Substance-abuse specialists said that in many respects, the continued
spread of heroin represents a classic example of market-driven
economics. Today, a small bag of heroin can be purchased for as
little as $4, cheaper than a six-pack of beer. And to entice young
users, dealers sometimes offer free samples. The result: Deaths from
opiates have climbed markedly since 1990, when 94 people succumbed.
The report released yesterday was the latest in a series of recent
studies documenting the scope of addiction problems in the region.
"We have a major crisis," said Elizabeth Funk, president of Mental
Health and Substance Abuse Corporations of Massachusetts, a trade
group. "One would assume that society sooner, rather than later,
would be attentive to the situation. We don't put these people on
barges and ship them off to the middle of the ocean.
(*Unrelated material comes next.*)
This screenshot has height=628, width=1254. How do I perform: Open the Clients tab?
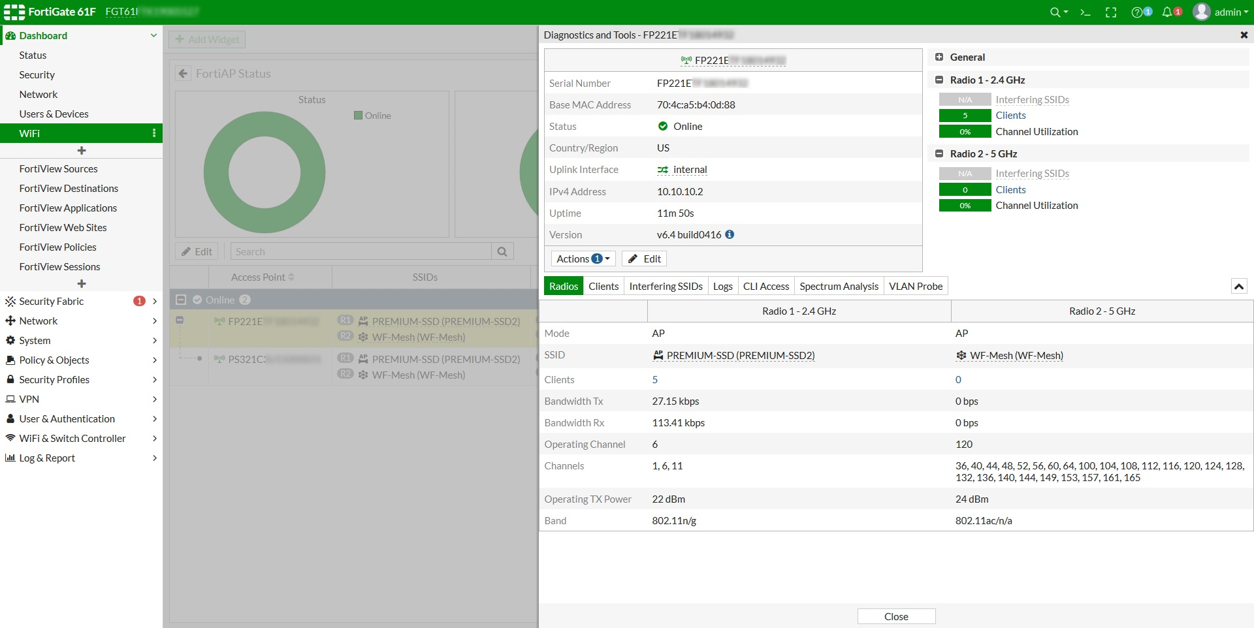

They're not going away."

The increase in deaths in 2003 happened as state government cut
spending for substance-abuse treatment significantly. Between 2001
and 2004, the Department of Public Health cut nearly $11 million
from what it devoted to treating drug users and to preventing
narcotic and alcohol abuse. The impact of those cuts was intensified
by reductions in other state programs, particularly the MassHealth
Basic insurance plan for the poor. The number of treatment beds for
substance users needing urgent detoxification fell from nearly 1,000
statewide to 420, meaning patients waited weeks or months for a slot.
Lieutenant Governor Kerry Healey was put in charge of a commission to
review the state of substance-abuse treatment in Massachusetts, and a
May report from that commission called for better coordination of
services among government agencies. It also championed prevention efforts.

In the wake of that report, the administration of Governor Mitt
Romney increased by $9.1 million what it had committed for the
current budget year for the Bureau of Substance Abuse Services. But
drug-treatment specialists said that money only restored the bureau's
finances to the 2004 level. In an interview yesterday, Healey said
her commission is trying to make sense of the bewildering web of
treatment services.

"We want to make sure we have the right amount of funding in the
right place," Healey said. "This is an opportunity to build the
system back and build it back in a more rational way than it existed
previously." The task force Healey presided over concluded that
substance-abuse services were divided among too many agencies and
that recovering addicts too often did not get the sustained help that
would prevent them from returning to their drug of choice.

Executives with substance-abuse agencies estimate that the state
needs to spend $50 million more for adequately addressing the medical
needs of addicts and for prevention campaigns.

Nancy Paull has seen the face of heroin addiction in Massachusetts,
and it is increasingly suburban, middle-class, and young. There was,
for instance, the teenager who celebrated his 16th birthday in a
detox bed at Stanley Street Treatment & Resources, the Fall River
agency where Paull is chief executive officer. That teenager's story,
Paull said, was emblematic. He was hooked on the painkiller
OxyContin, a potent prescription drug that has gained widespread illicit use.

"Kids are buying OxyContin on the street," she said. "But it's quite
expensive, and they quickly move to snorting heroin, and that moves
to quickly injecting heroin."

As suburban parents began to recognize that the users of heroin and
OxyContin looked a lot like their own children -- and that,
sometimes, they were their own children -- that changed the
political dynamics of substance-abuse treatment, Healey acknowledged.

"In the past in America, when there have been drug-abuse problems, it
has been the government vainly trying to draw attention to why this
is a problem for society," Healey said. "Parents are extremely
concerned that this is now a middle-class, upper-class issue."